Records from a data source
╔══
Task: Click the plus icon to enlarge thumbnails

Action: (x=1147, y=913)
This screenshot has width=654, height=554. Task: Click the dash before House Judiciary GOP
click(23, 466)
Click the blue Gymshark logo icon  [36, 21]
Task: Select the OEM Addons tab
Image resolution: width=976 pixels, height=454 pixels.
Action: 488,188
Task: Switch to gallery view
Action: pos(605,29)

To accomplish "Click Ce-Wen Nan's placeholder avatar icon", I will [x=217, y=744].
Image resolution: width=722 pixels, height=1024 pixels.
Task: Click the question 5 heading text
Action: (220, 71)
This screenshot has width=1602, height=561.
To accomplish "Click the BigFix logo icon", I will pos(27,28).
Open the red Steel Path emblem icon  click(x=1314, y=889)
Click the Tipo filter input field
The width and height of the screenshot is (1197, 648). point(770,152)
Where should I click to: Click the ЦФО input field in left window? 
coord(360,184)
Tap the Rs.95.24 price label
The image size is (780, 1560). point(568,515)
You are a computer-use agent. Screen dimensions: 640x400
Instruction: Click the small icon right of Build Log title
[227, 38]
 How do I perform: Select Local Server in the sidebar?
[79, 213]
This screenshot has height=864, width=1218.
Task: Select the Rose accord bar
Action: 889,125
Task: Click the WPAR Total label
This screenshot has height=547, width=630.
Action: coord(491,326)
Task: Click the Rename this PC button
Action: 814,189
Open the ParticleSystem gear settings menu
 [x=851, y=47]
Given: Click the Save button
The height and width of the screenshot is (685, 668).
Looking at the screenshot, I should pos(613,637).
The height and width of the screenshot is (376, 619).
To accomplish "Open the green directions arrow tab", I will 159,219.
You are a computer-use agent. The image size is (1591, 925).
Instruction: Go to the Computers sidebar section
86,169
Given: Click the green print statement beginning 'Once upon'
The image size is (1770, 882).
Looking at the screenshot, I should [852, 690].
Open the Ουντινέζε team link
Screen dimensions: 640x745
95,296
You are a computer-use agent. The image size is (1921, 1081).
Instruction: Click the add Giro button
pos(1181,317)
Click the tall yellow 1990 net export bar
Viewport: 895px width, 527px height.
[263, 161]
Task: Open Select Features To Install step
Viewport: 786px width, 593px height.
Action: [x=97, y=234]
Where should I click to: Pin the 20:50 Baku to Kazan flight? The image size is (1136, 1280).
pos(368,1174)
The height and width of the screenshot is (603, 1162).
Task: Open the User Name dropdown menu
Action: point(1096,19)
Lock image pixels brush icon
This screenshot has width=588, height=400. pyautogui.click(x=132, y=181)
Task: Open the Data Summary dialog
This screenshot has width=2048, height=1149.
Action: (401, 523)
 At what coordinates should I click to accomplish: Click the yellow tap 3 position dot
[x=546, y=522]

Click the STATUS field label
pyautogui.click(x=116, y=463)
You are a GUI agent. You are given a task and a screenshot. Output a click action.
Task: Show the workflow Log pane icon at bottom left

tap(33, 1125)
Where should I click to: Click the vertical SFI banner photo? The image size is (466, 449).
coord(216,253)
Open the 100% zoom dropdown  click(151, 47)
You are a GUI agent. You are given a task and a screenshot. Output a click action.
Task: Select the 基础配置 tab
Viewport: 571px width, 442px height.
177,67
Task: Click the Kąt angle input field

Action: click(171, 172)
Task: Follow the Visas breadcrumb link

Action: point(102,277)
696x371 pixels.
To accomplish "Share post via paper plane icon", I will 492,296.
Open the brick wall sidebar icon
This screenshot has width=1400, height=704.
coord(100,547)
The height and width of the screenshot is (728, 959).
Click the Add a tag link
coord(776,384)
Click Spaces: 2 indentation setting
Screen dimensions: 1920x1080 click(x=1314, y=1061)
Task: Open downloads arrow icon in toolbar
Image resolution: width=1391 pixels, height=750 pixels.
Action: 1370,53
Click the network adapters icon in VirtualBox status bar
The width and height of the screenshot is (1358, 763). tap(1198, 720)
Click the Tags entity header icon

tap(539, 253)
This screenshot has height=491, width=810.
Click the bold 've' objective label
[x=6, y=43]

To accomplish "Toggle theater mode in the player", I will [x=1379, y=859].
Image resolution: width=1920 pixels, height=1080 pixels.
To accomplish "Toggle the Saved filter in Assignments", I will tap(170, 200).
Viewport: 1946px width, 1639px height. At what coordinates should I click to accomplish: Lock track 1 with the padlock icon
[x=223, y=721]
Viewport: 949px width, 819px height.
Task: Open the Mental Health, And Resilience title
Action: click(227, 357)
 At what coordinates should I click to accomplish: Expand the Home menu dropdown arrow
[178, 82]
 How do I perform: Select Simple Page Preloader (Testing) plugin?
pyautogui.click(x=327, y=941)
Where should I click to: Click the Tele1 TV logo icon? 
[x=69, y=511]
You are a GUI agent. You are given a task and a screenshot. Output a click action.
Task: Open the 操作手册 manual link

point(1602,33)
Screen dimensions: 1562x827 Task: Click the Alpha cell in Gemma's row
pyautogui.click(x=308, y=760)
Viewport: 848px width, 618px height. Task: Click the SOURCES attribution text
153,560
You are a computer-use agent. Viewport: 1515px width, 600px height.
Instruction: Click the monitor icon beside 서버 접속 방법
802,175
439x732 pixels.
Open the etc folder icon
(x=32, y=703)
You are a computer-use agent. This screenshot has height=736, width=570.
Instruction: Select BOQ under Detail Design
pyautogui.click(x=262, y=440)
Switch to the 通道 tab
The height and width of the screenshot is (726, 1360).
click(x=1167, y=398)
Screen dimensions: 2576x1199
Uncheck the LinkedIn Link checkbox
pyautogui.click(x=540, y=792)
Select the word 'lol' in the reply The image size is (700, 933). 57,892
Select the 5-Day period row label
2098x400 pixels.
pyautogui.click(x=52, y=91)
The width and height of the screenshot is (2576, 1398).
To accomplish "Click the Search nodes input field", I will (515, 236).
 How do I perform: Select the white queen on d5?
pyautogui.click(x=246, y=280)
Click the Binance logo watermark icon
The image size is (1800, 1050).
╚══
> [Exercise instructions]
Rewrite everything from the row containing "Task: Open Select Features To Install step" down to the row containing "tap(539, 253)", swapping "Viewport" for "Display" and leaving the rest as it is.

> [Solution for this task]
Task: Open Select Features To Install step
Display: 786px width, 593px height.
Action: [x=97, y=234]
Where should I click to: Pin the 20:50 Baku to Kazan flight? The image size is (1136, 1280).
pos(368,1174)
The height and width of the screenshot is (603, 1162).
Task: Open the User Name dropdown menu
Action: point(1096,19)
Lock image pixels brush icon
This screenshot has width=588, height=400. pyautogui.click(x=132, y=181)
Task: Open the Data Summary dialog
This screenshot has width=2048, height=1149.
Action: (401, 523)
 At what coordinates should I click to accomplish: Click the yellow tap 3 position dot
[x=546, y=522]

Click the STATUS field label
pyautogui.click(x=116, y=463)
You are a GUI agent. You are given a task and a screenshot. Output a click action.
Task: Show the workflow Log pane icon at bottom left

tap(33, 1125)
Where should I click to: Click the vertical SFI banner photo? The image size is (466, 449).
coord(216,253)
Open the 100% zoom dropdown  click(151, 47)
You are a GUI agent. You are given a task and a screenshot. Output a click action.
Task: Select the 基础配置 tab
Display: 571px width, 442px height.
177,67
Task: Click the Kąt angle input field

Action: click(171, 172)
Task: Follow the Visas breadcrumb link

Action: point(102,277)
696x371 pixels.
To accomplish "Share post via paper plane icon", I will 492,296.
Open the brick wall sidebar icon
This screenshot has width=1400, height=704.
coord(100,547)
The height and width of the screenshot is (728, 959).
Click the Add a tag link
coord(776,384)
Click Spaces: 2 indentation setting
Screen dimensions: 1920x1080 click(x=1314, y=1061)
Task: Open downloads arrow icon in toolbar
Image resolution: width=1391 pixels, height=750 pixels.
Action: 1370,53
Click the network adapters icon in VirtualBox status bar
The width and height of the screenshot is (1358, 763). tap(1198, 720)
Click the Tags entity header icon

tap(539, 253)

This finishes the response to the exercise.